### Exercise directions
Copy the records from the line with "Identify the location of logo-text: Hotels." to the line with "at that location." word for word, both of those lines included. Leave the pictures out.

### Record excerpts
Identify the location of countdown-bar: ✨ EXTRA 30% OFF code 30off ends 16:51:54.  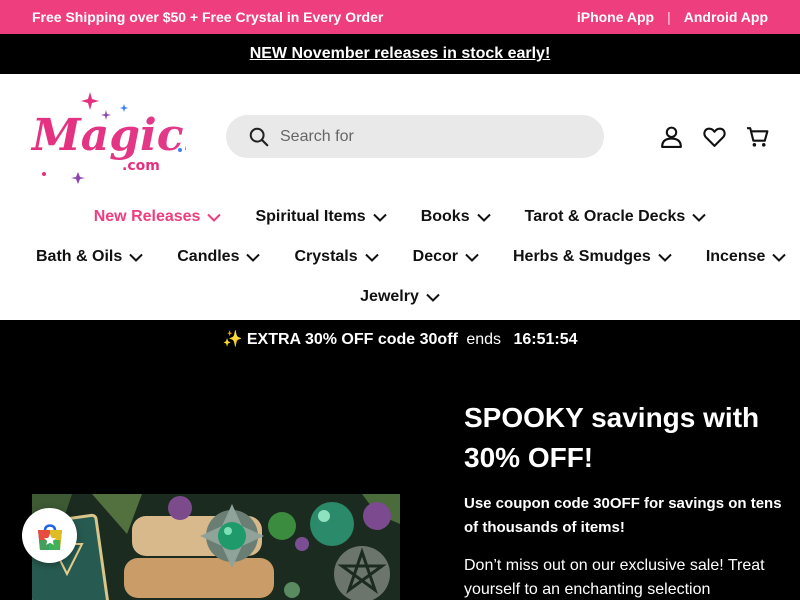
(400, 340).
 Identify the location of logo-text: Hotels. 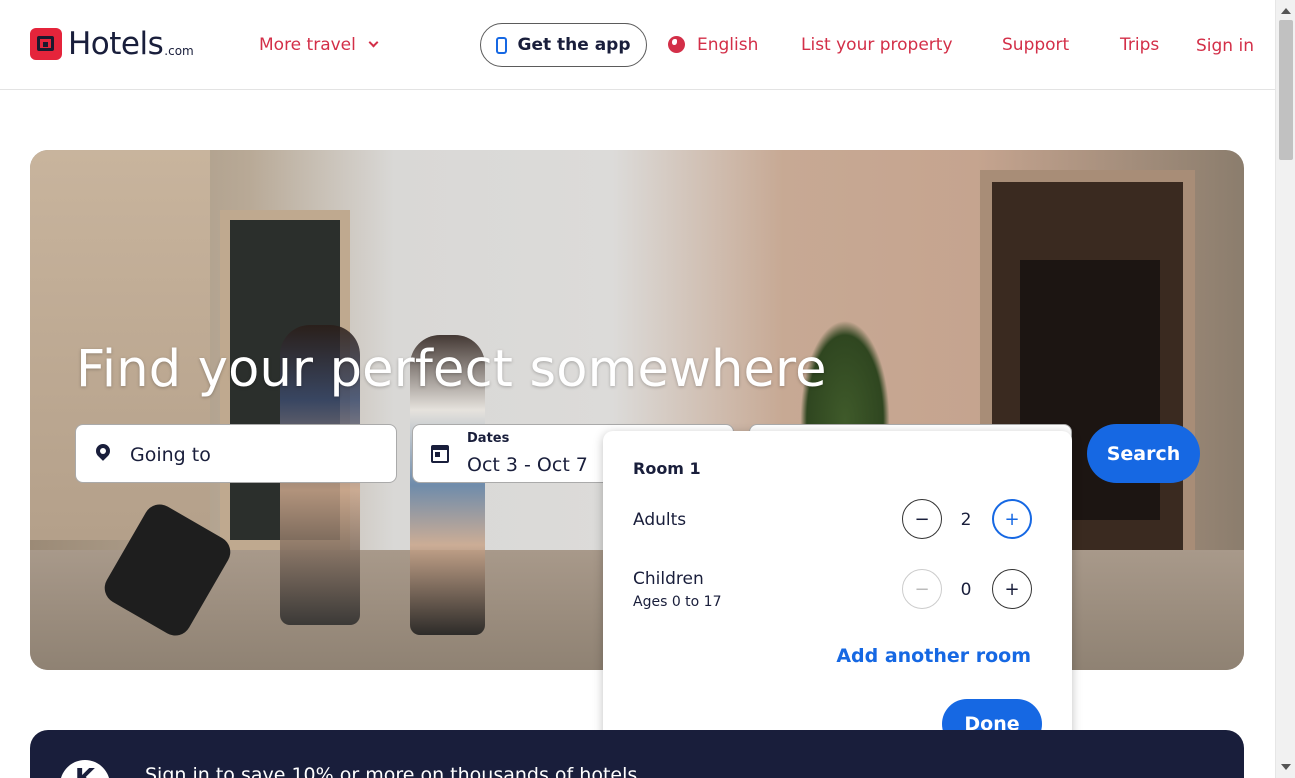
(116, 44).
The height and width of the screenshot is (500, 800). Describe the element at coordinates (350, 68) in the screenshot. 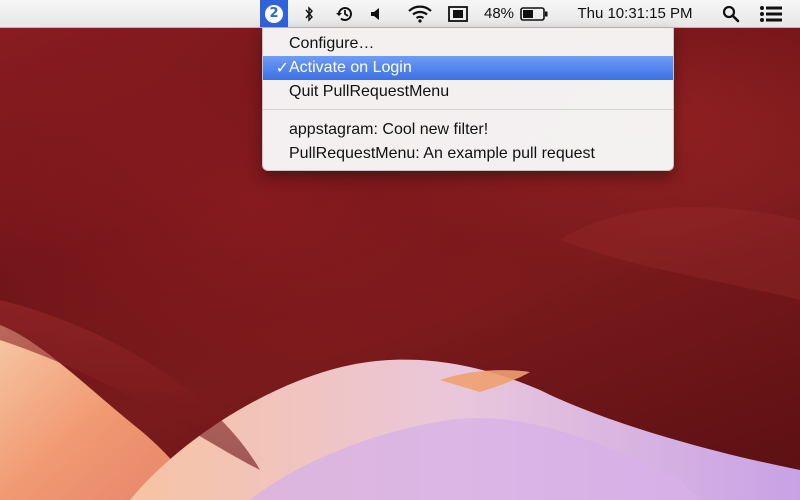

I see `menu-item-label: Activate on Login` at that location.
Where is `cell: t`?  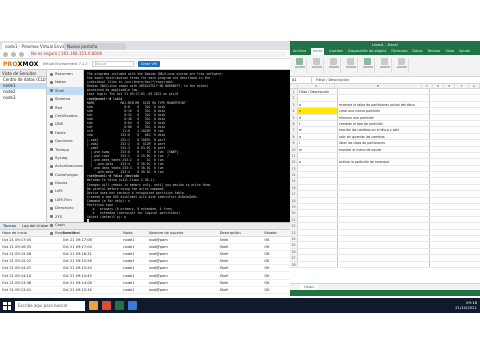 cell: t is located at coordinates (318, 124).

### Answer section
 Identify the location of logo-text: Hotels. 
(116, 44).
The height and width of the screenshot is (500, 800). Describe the element at coordinates (350, 68) in the screenshot. 

I see `menu-item-label: Activate on Login` at that location.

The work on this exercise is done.